Print the entries in full, word for word, but not the pictures.

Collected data
*****
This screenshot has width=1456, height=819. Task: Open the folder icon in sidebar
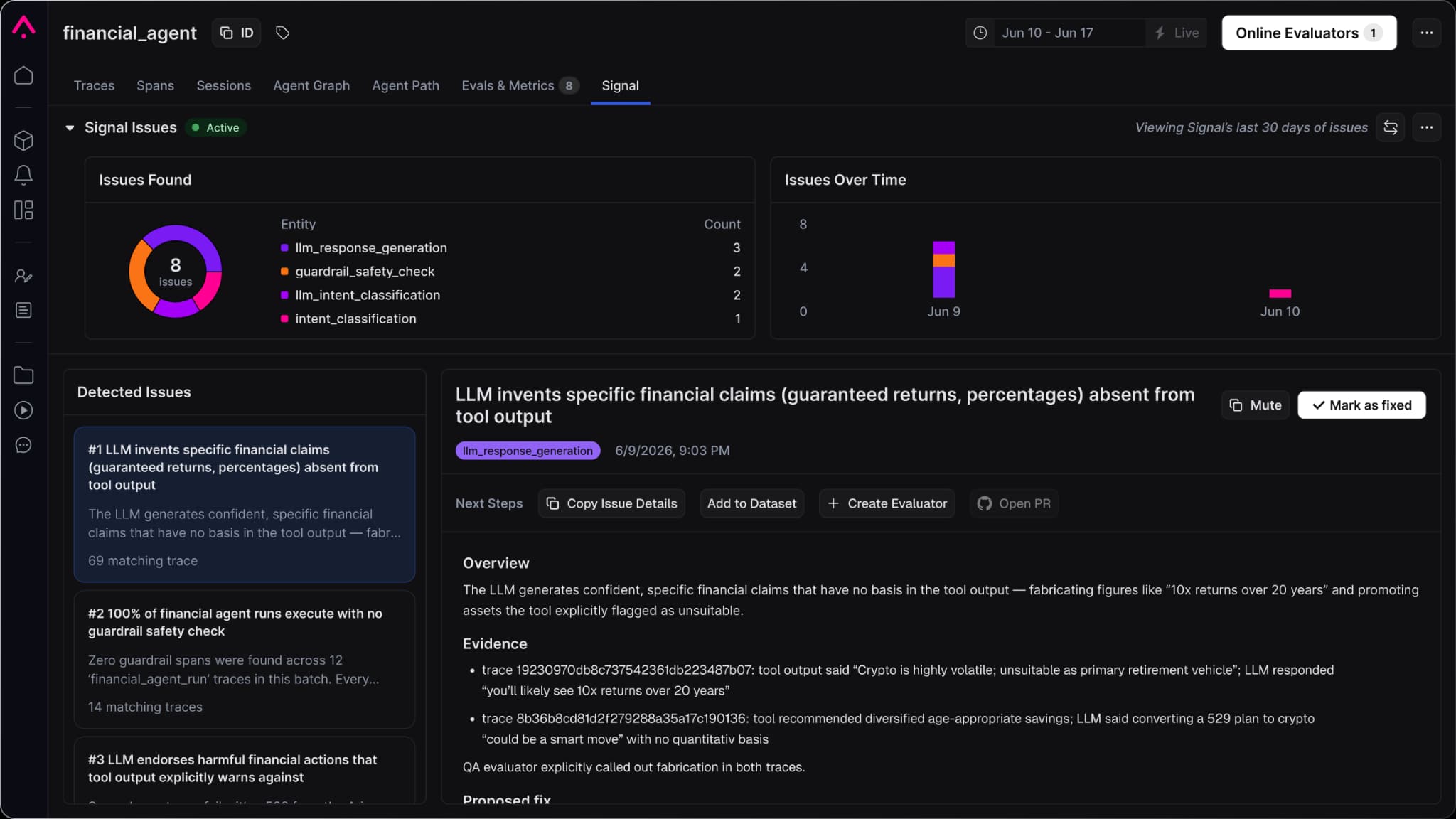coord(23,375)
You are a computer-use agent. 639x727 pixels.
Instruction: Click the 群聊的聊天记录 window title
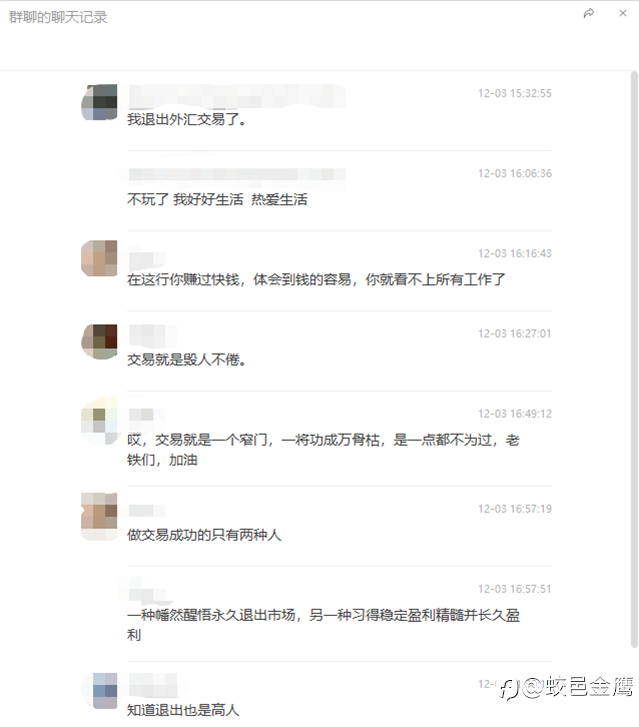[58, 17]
*****
Reply to the exercise:
This screenshot has width=1456, height=819. Task: Open the folder icon in sidebar
coord(23,375)
You are a computer-use agent. 639x727 pixels.
Instruction: Click the 群聊的聊天记录 window title
[58, 17]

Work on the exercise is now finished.